What you return should be only the lines starting at the one that contains "This screenshot has" and running to the end of the listing, exactly as written, minus any pictures.

::::::::::

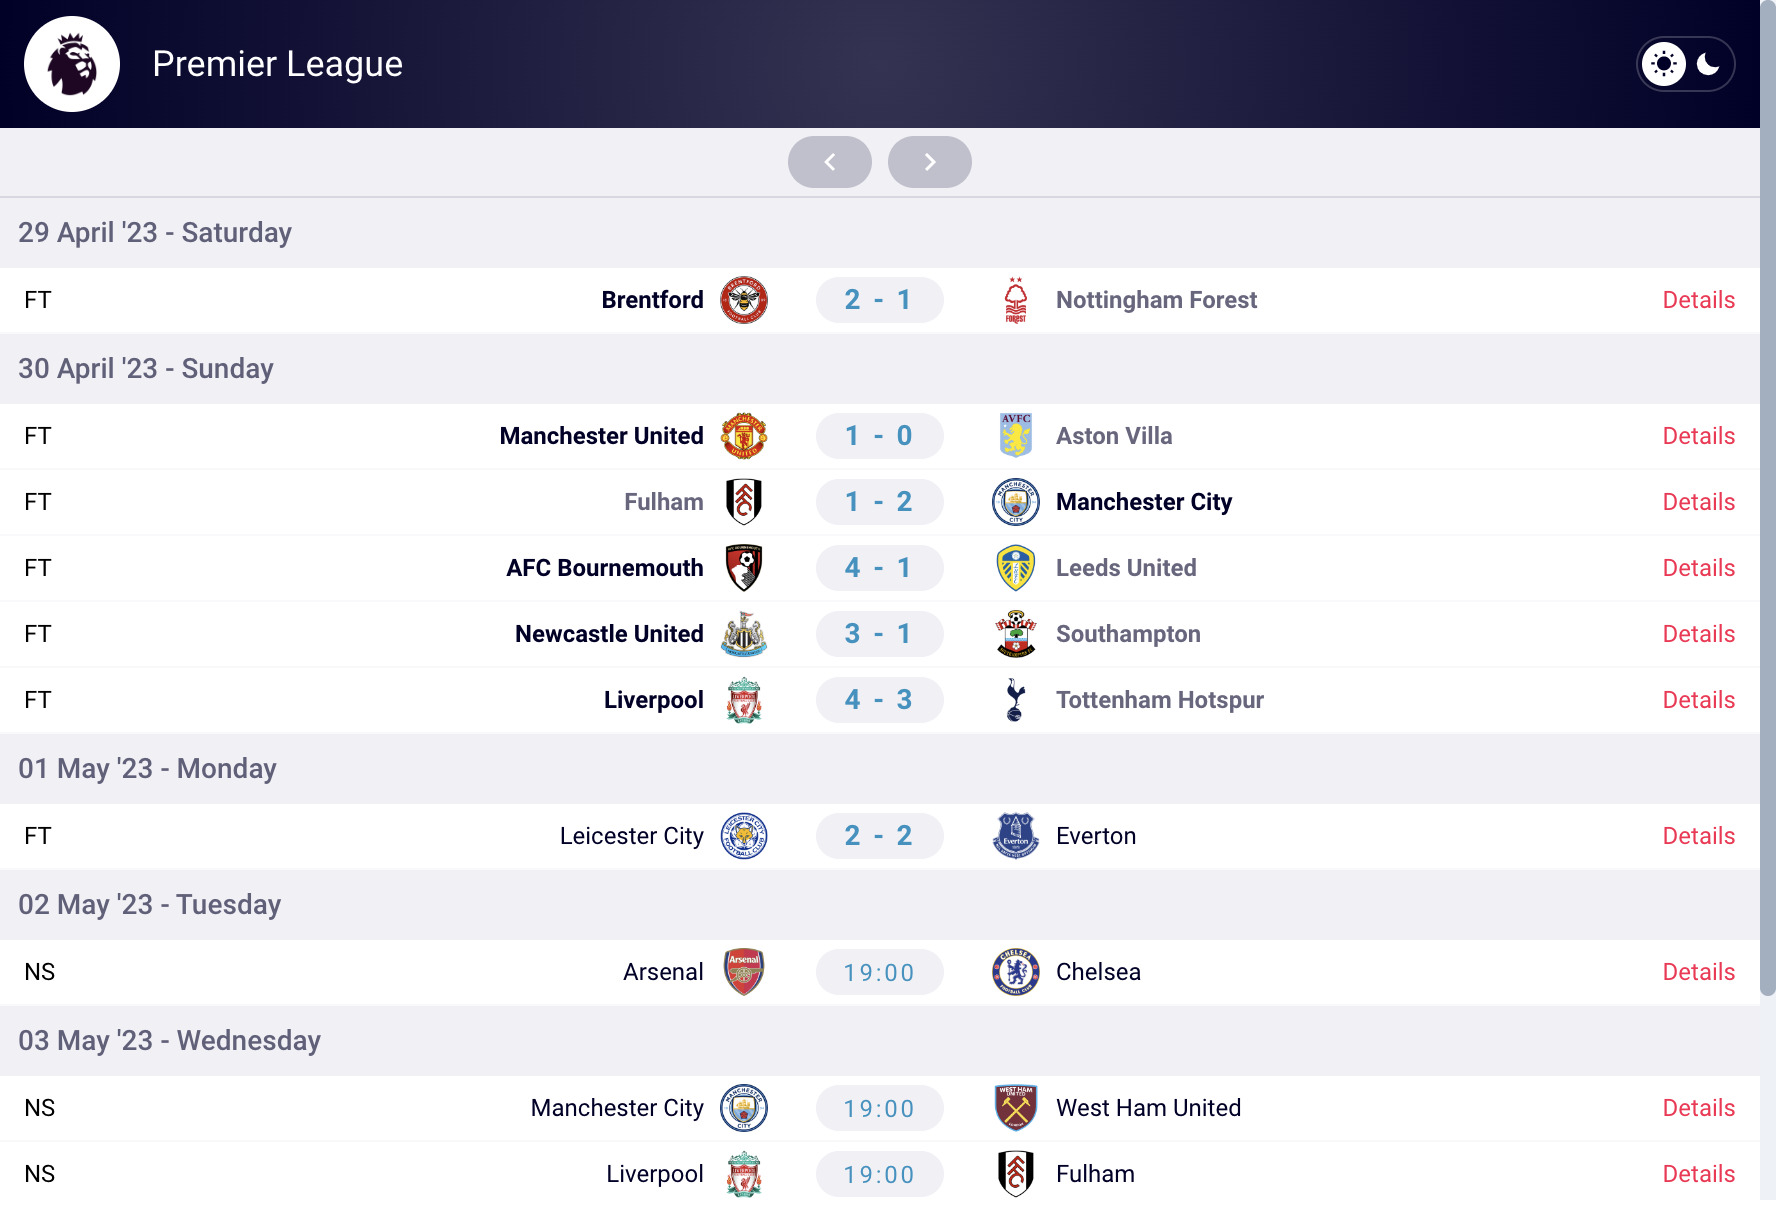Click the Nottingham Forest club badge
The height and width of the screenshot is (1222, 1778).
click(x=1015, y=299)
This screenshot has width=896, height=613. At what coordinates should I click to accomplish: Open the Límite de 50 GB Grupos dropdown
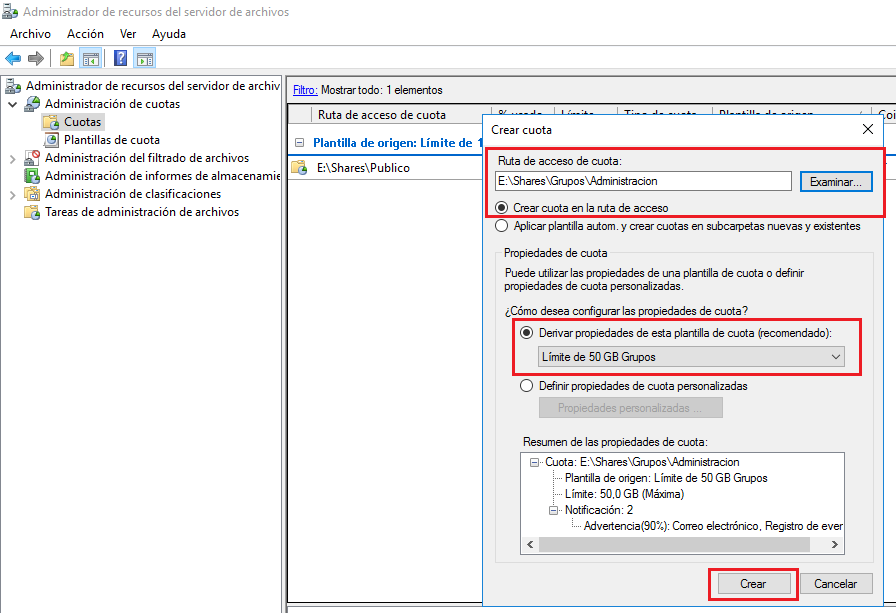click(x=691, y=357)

::::::::::

▶ _Solution to this exercise_:
This screenshot has width=896, height=613. At what coordinates should I click to accomplish: Open the Límite de 50 GB Grupos dropdown
click(x=691, y=357)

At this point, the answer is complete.